The jack worn as armour - hereafter referred to as the 'padded jack' - was usually made of between ten and thirty layers of linen or wool.
Lighter jacks were prescribed for wear with other armours; the ordinance of St. Maximin de Treves, published in October of 1473, specifically states that an archer must be protected by
"[...] a brigandine, or a sleeveless mail shirt under a ten layer jack."
This type of jack is also seen worn under other steel body protection. The archer depicted on Memling's Reliquary of St Ursula wears a shirt of maille under a jack with a breastplate over all. (See Figure 1.)
With an outer layer of a sturdy fabric like canvas, the thicker padded jacks provided excellent protection from arrows and other weapons. The Ordinances of Louis XI, ca. 1480, prescribe 25 to 30 layers of cloth with a leather outer layer if possible. This ordinance claims
"[N]ever have been seen half a dozen men killed by stabs or arrow wounds in such Jacks, particularly if they be troops accustomed to fighting."

● DATASET EXTRACT
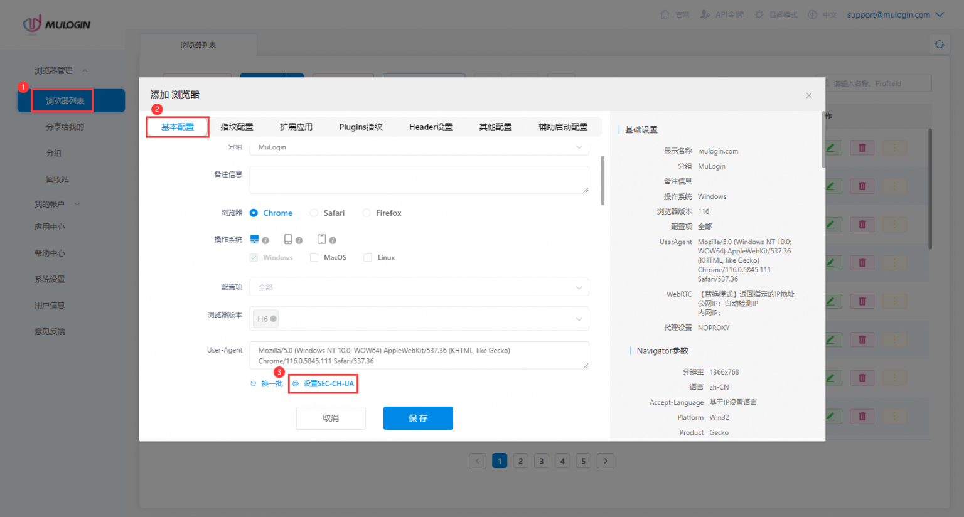Check the MacOS checkbox
This screenshot has height=517, width=964.
[314, 257]
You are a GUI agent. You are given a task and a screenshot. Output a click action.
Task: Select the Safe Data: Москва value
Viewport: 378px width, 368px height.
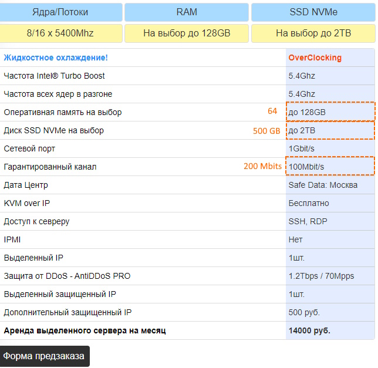click(323, 185)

● TASKS AND EXERCISES
1. In the passage on padded jacks, how many layers of cloth do the Ordinances of Louis XI prescribe?
2. Continue the passage on padded jacks from its last sentence.

● EXPECTED RESULTS
1. 25 to 30 layers, with a leather outer layer if possible.

2.
Interestingly, the proof of such garments has been demonstrated by modern testing. Arrows were defeated by a thirty-layer jack without a leather outer layer, as were slashing cuts from a variety of European swords. Stabbing tests did not prove the Ordinance, as most of the swords tested penetrated the jack sufficiently to inflict significant injury.
This is not to say all jacks were layered, even when worn as the main article of defense. Dominic Mancini wrote about Richard III's archers in 1483:
"Indeed, the common soldiery have more comfortable tunics that reach down below the loins and are stuffed with tow or some other material. They say that the softer the tunic the better do they withstand the blows of arrows and swords, and besides that in summer they are lighter and in the winter they are more serviceable than iron."
There are two extant jacks in Continental collections, one in Lübeck and one in Stendal. Both are remarkably similar (see Figure 2). They are constructed of cotton batting sandwiched between layers of heavy linen or hemp canvas. On one of these jacks, we finally are shown some methods of closure.
The Stendal jack uses three pairs of eyelets, presumably for points, to close the breast: one at the neck, the other over the sternum, and the third at the waist. From the waist to the hem are eight regularly-spaced eyelets. It is unknown whether these are to be fastened with points or spiral-laced.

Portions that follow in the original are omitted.